YOUR GOAL
Nothing but the pictures is dropped; write out all the remaining data below exactly.

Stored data
§

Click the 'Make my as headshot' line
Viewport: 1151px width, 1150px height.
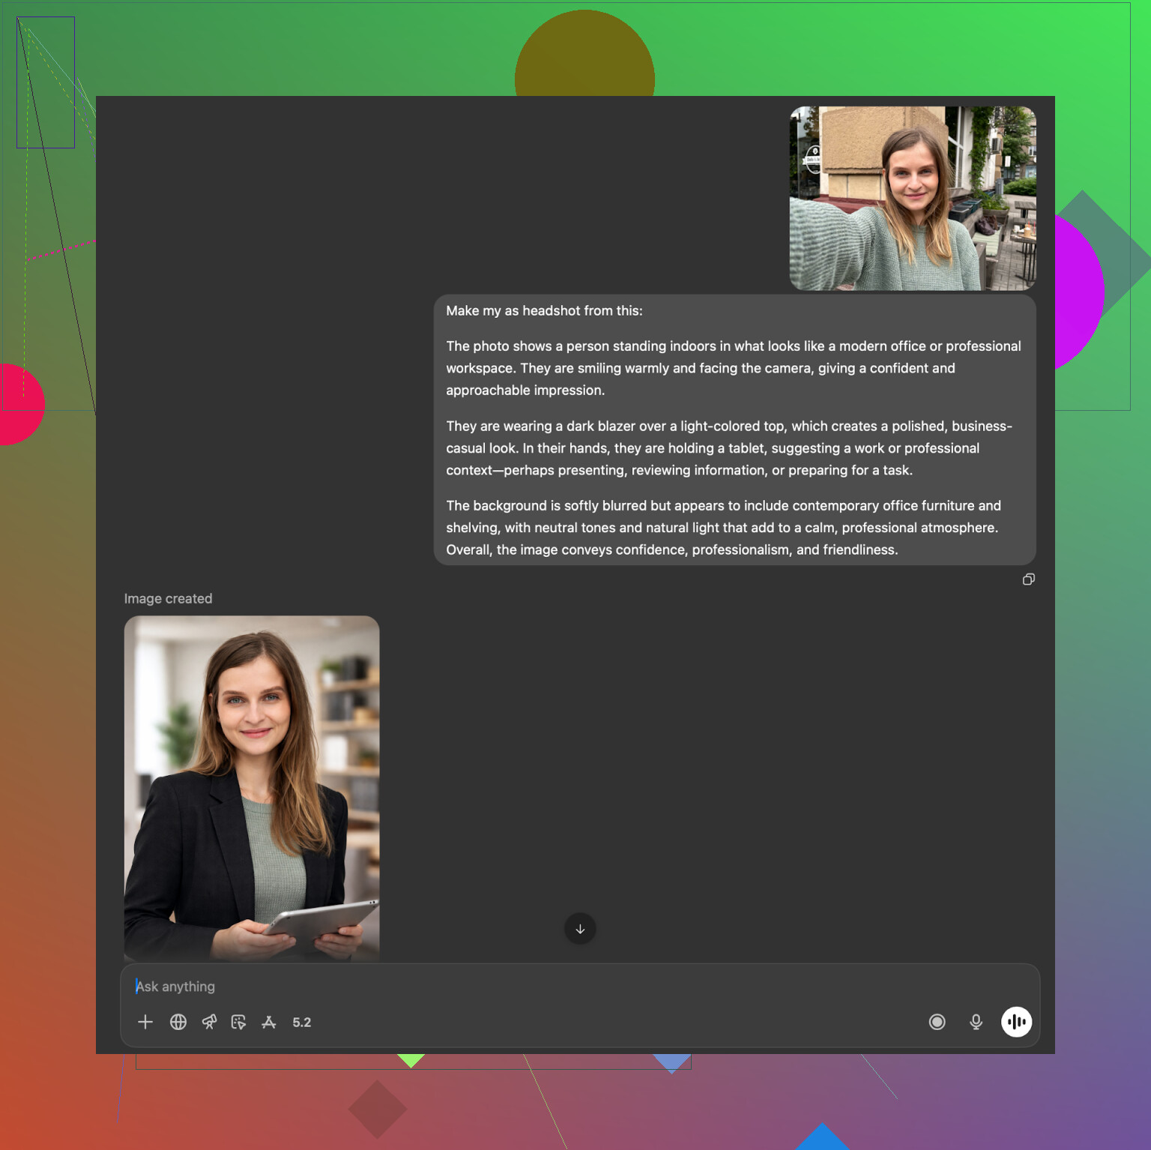(544, 311)
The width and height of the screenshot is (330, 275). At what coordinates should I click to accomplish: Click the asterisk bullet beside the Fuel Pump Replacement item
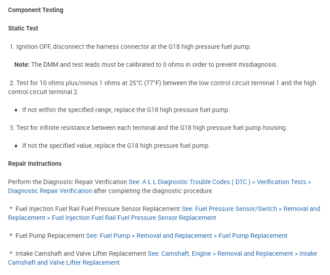point(11,236)
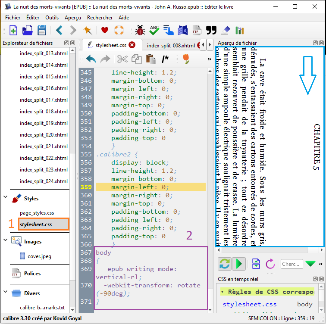Image resolution: width=326 pixels, height=324 pixels.
Task: Click the smart quotes icon
Action: pyautogui.click(x=211, y=30)
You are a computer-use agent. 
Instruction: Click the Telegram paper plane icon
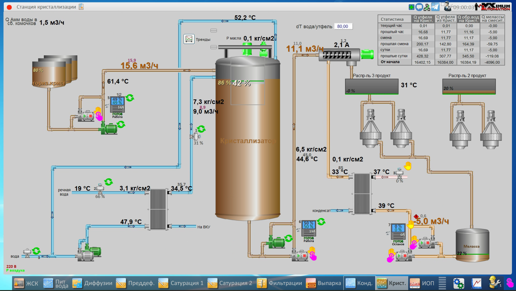point(435,7)
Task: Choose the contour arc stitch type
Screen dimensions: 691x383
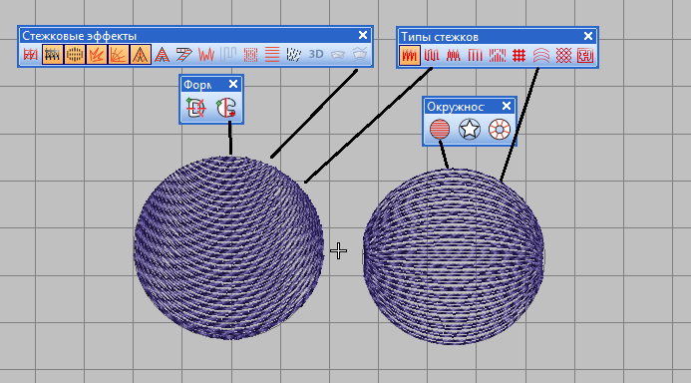Action: coord(541,55)
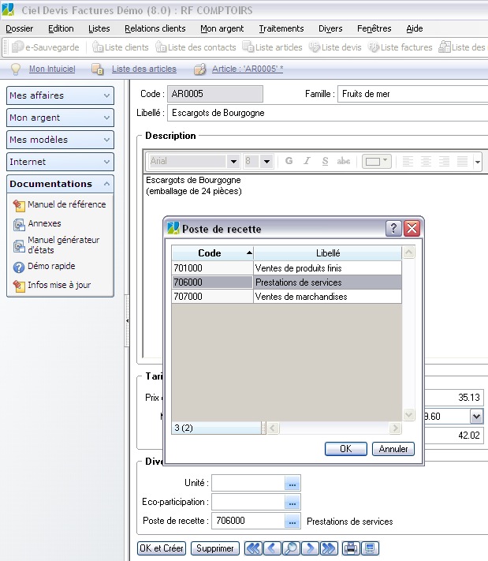Jump to the last article record
The height and width of the screenshot is (561, 488).
(329, 548)
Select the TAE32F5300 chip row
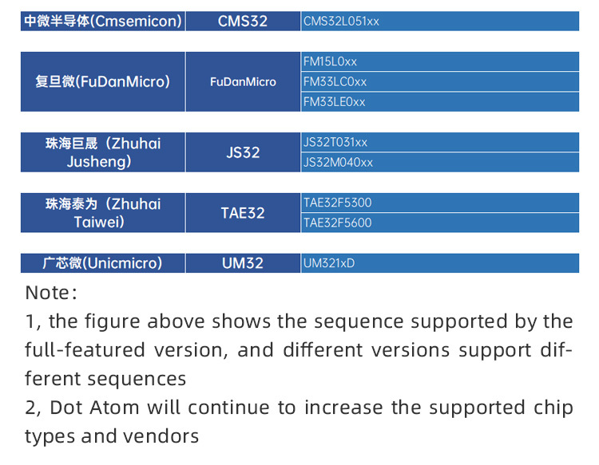 pyautogui.click(x=440, y=203)
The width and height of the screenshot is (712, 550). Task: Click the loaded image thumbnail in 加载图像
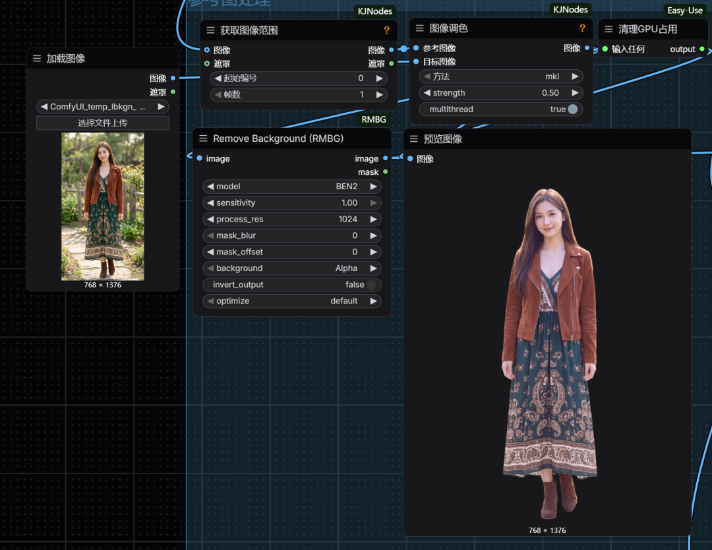point(102,206)
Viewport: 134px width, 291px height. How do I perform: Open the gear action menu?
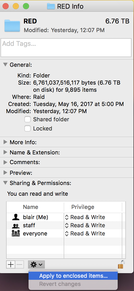coord(36,264)
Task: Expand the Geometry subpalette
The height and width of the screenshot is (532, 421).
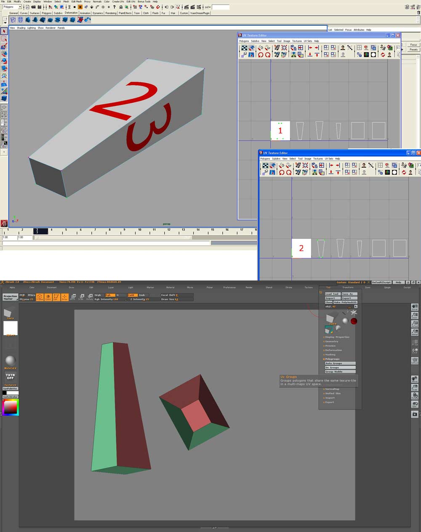Action: [332, 342]
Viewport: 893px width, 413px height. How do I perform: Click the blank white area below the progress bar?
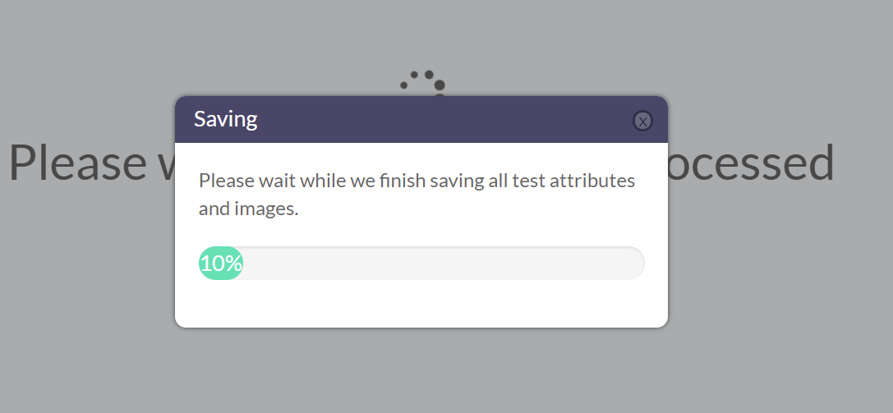[x=421, y=303]
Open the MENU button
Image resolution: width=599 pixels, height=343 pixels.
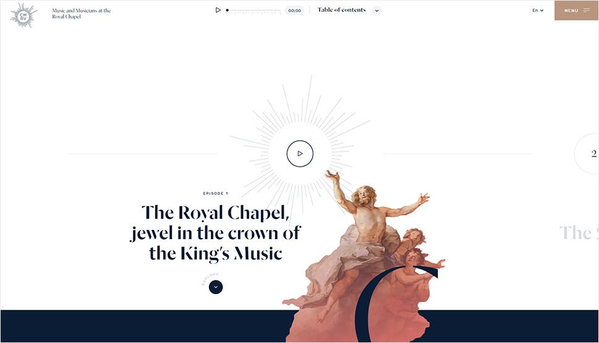[576, 11]
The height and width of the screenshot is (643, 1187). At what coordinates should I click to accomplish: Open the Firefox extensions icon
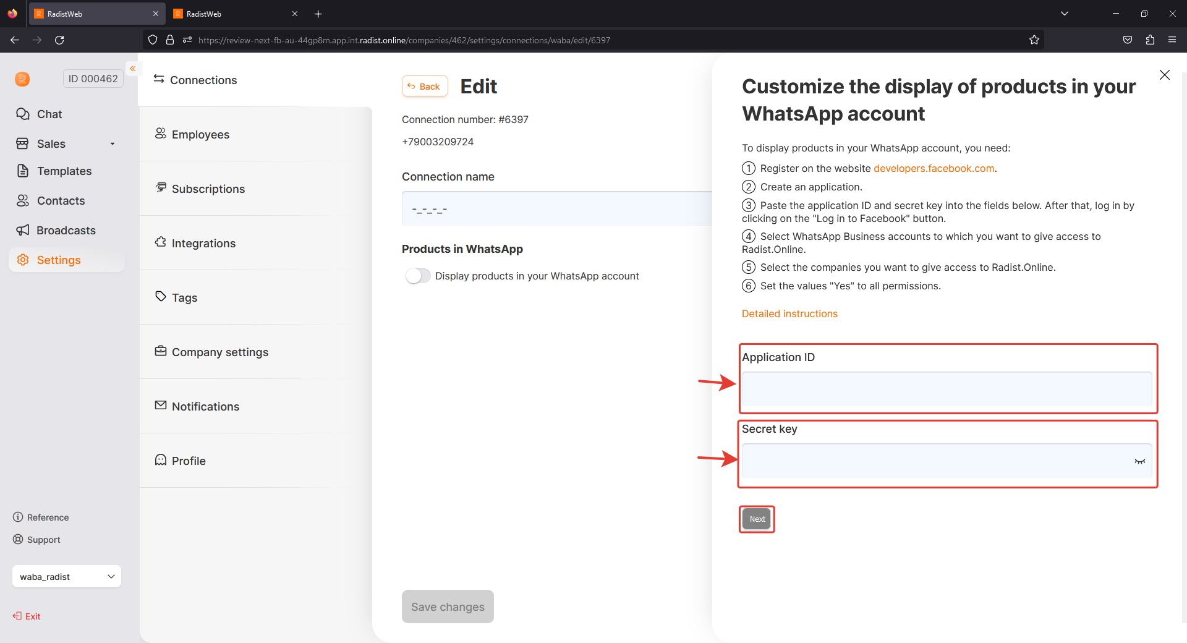tap(1150, 40)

§

YOUR RESPONSE
Click the 'Make my as headshot' line
Viewport: 1151px width, 1150px height.
(544, 311)
The width and height of the screenshot is (330, 275). At what coordinates should I click to accomplish: Click the asterisk bullet beside the Fuel Pump Replacement item
point(11,236)
Image resolution: width=326 pixels, height=324 pixels.
Task: Click the smart quotes icon
Action: pyautogui.click(x=211, y=30)
You are a computer-use agent. 
Instruction: Click the Telegram paper plane icon
point(435,7)
Task: Choose the contour arc stitch type
Screen dimensions: 691x383
Action: coord(541,55)
Jump to the last article record
The height and width of the screenshot is (561, 488).
(329, 548)
Select the TAE32F5300 chip row
 pyautogui.click(x=440, y=203)
The width and height of the screenshot is (712, 550). Task: Click the loaded image thumbnail in 加载图像
point(102,206)
Viewport: 134px width, 291px height. How do I perform: Open the gear action menu?
coord(36,264)
Task: Expand the Geometry subpalette
The height and width of the screenshot is (532, 421).
Action: [332, 342]
Viewport: 893px width, 413px height. How do I perform: Click the blank white area below the progress bar?
[x=421, y=303]
Open the MENU button
Image resolution: width=599 pixels, height=343 pixels.
[576, 11]
The height and width of the screenshot is (643, 1187). At what coordinates should I click to accomplish: Open the Firefox extensions icon
tap(1150, 40)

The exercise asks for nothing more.